*Stored data*.
↓

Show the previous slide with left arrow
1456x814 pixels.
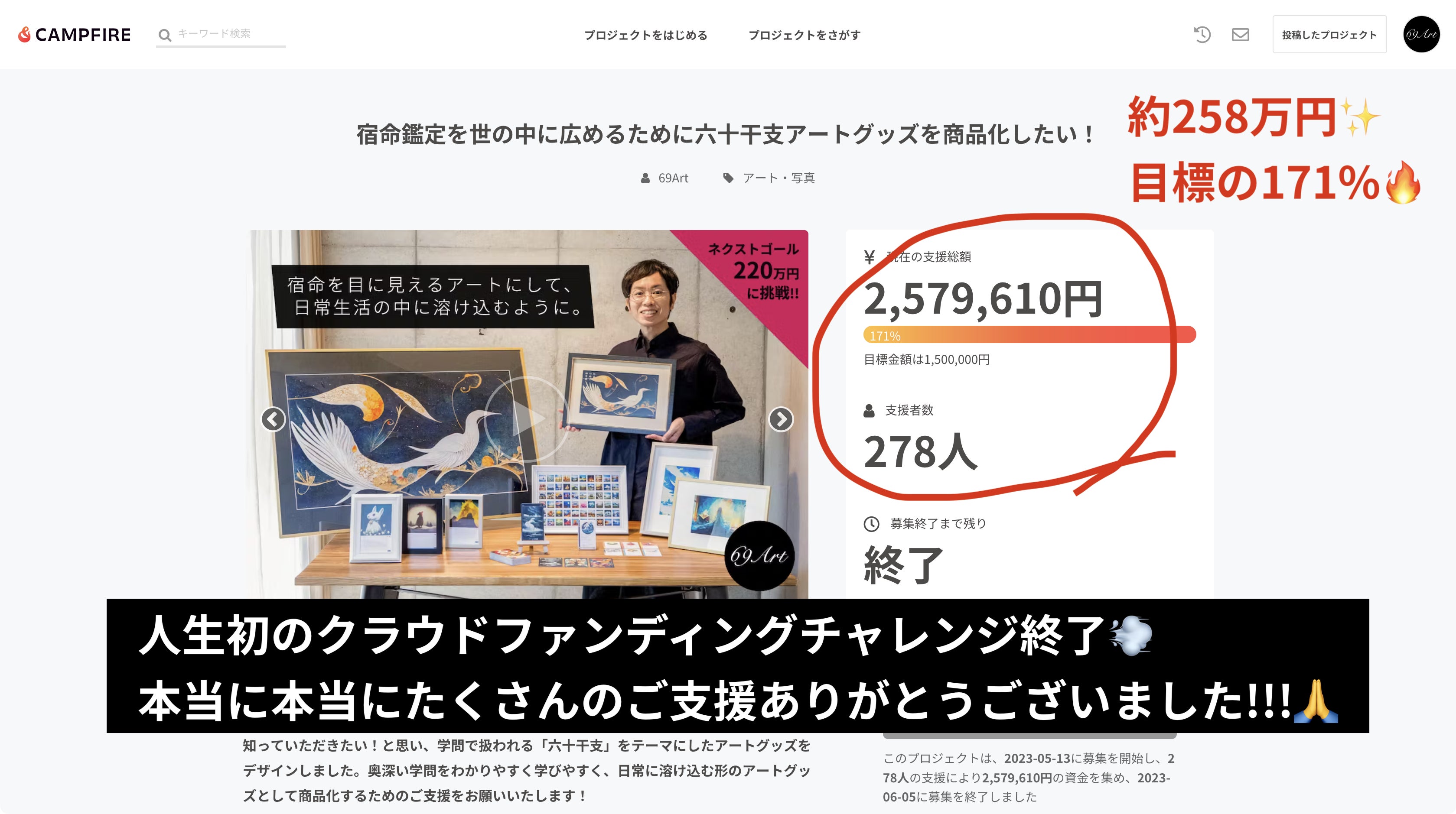point(273,419)
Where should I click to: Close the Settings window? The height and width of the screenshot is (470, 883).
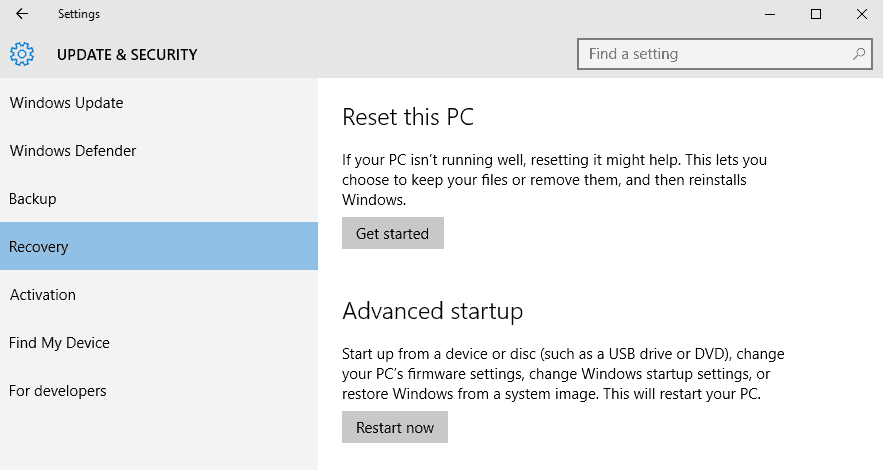(862, 14)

↑

*What to produce*. Write out every line of the data above word for word, omitting the pictures.

*Output below*.
Show the previous slide with left arrow
1456x814 pixels.
point(273,419)
Where should I click to: Close the Settings window? The height and width of the screenshot is (470, 883).
(862, 14)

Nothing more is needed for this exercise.